• TASK TO CARRY OUT
Substitute "screen-control agent" for "computer-use agent" everywhere in the data below and write all of its lines out again, otherwise unchanged. Leave the pictures out of your answer.

**** GIVEN RECORDS

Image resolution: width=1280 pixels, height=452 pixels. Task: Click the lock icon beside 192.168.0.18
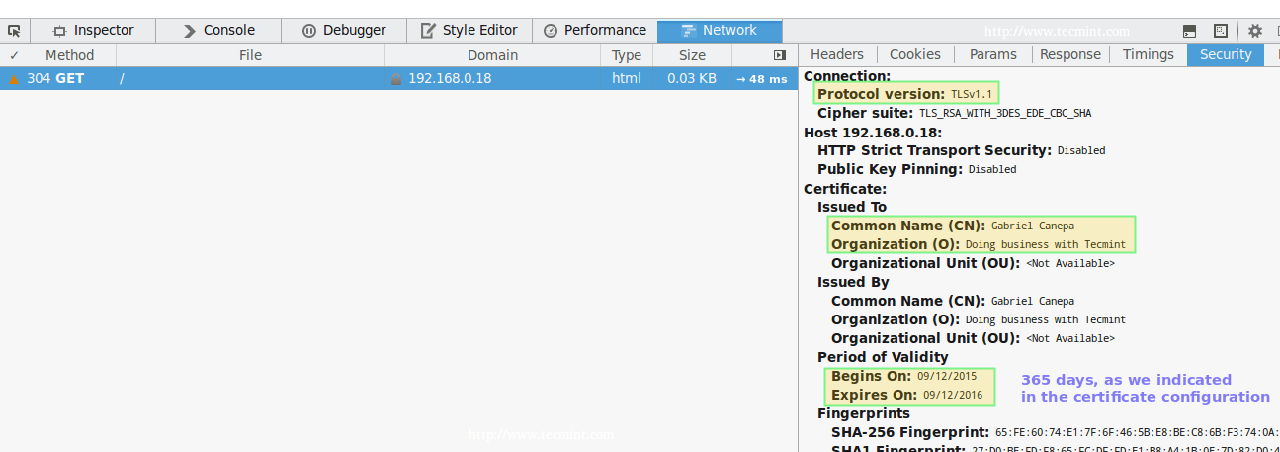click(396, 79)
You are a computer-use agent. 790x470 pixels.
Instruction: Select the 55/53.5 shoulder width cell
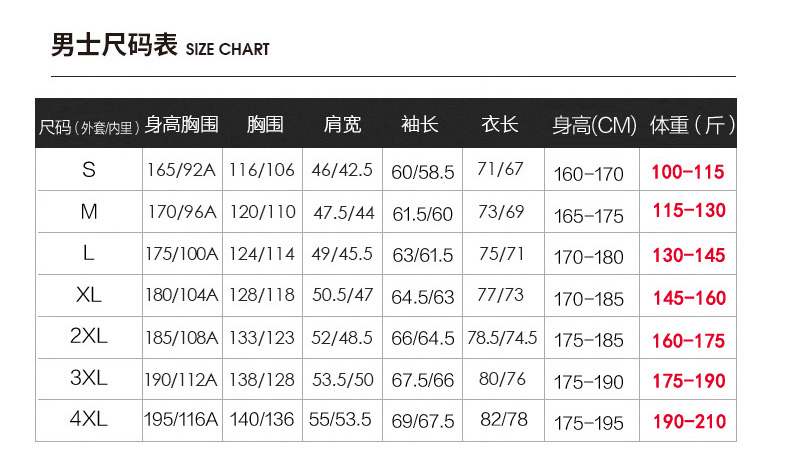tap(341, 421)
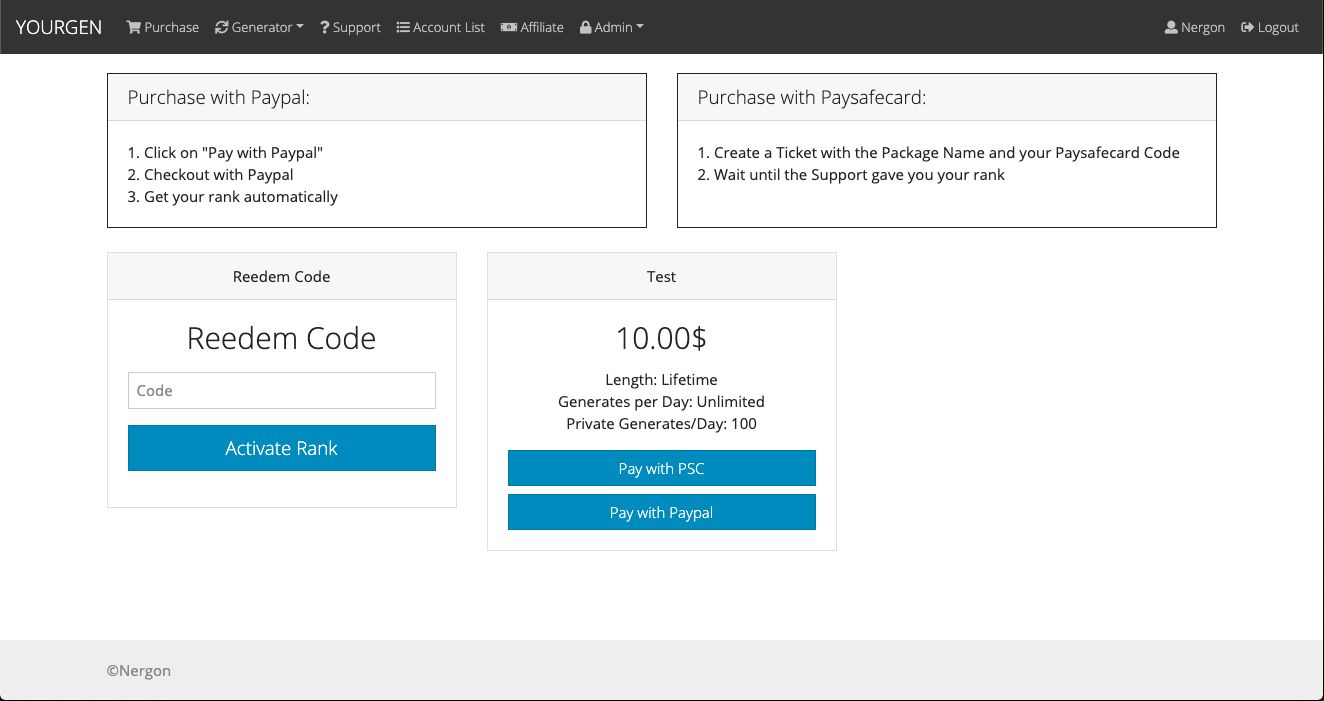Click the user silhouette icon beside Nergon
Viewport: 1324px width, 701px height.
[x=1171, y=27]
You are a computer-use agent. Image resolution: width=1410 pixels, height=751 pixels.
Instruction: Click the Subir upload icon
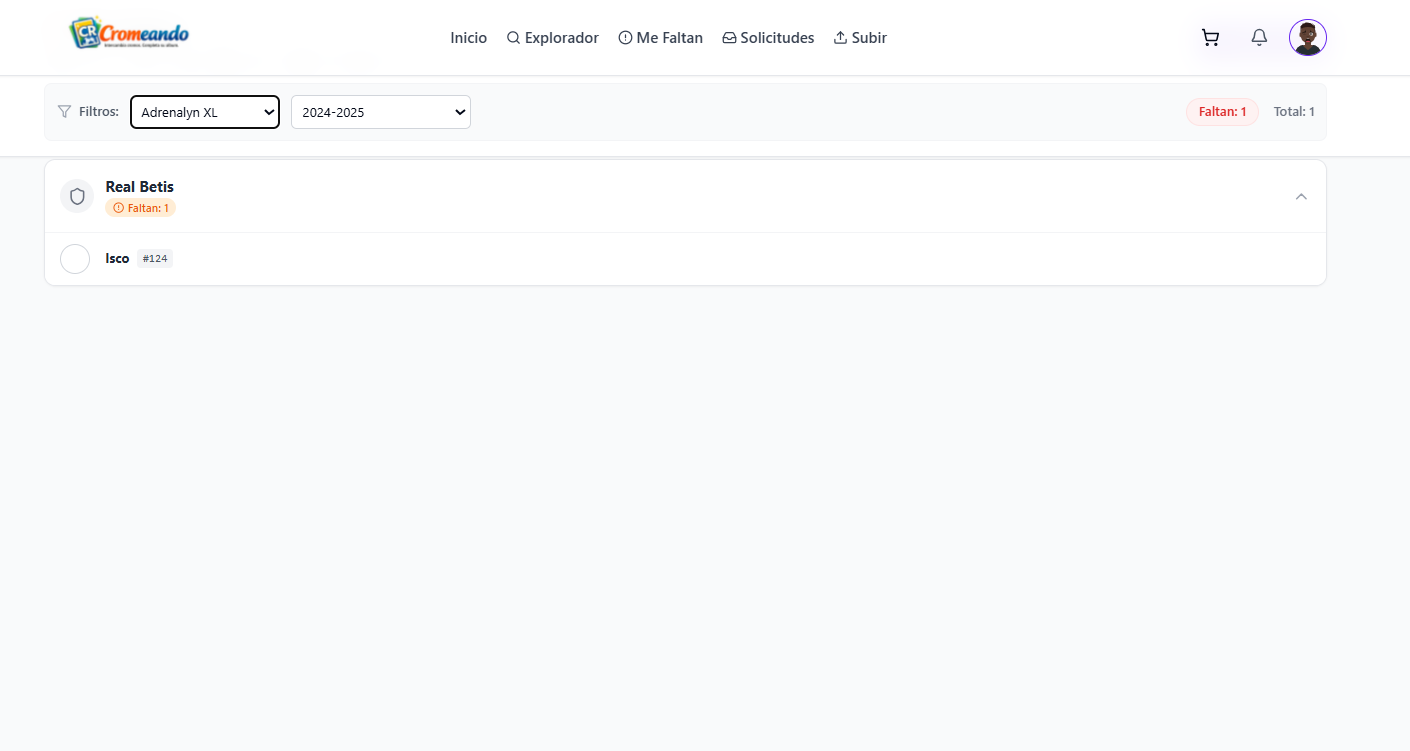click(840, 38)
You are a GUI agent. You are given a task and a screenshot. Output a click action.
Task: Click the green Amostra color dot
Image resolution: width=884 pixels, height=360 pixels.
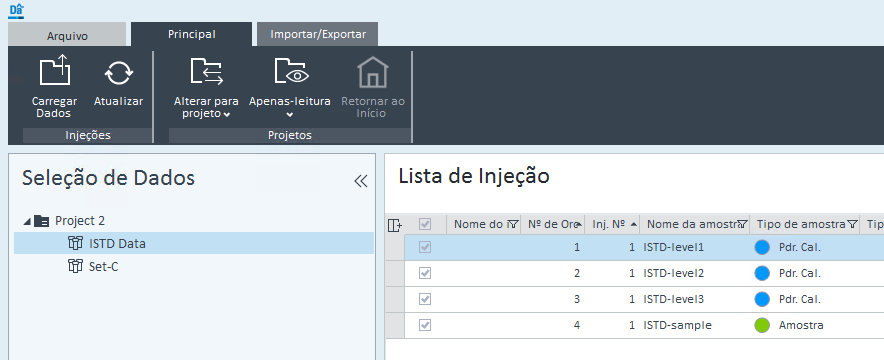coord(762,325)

********

• COMPLETED EXERCISE
Image resolution: width=1280 pixels, height=452 pixels. Task: Click the lock icon beside 192.168.0.18
click(396, 79)
You are a screen-control agent. 790x470 pixels.
Instruction: Select the 55/53.5 shoulder width cell
tap(341, 421)
Click the user silhouette icon beside Nergon
Viewport: 1324px width, 701px height.
[x=1171, y=27]
You are a screen-control agent. Image resolution: width=1410 pixels, height=751 pixels.
Instruction: Click the Subir upload icon
click(840, 38)
You are a GUI agent. You are given a task and a screenshot. Output a click action.
Task: Click the green Amostra color dot
Image resolution: width=884 pixels, height=360 pixels.
coord(762,325)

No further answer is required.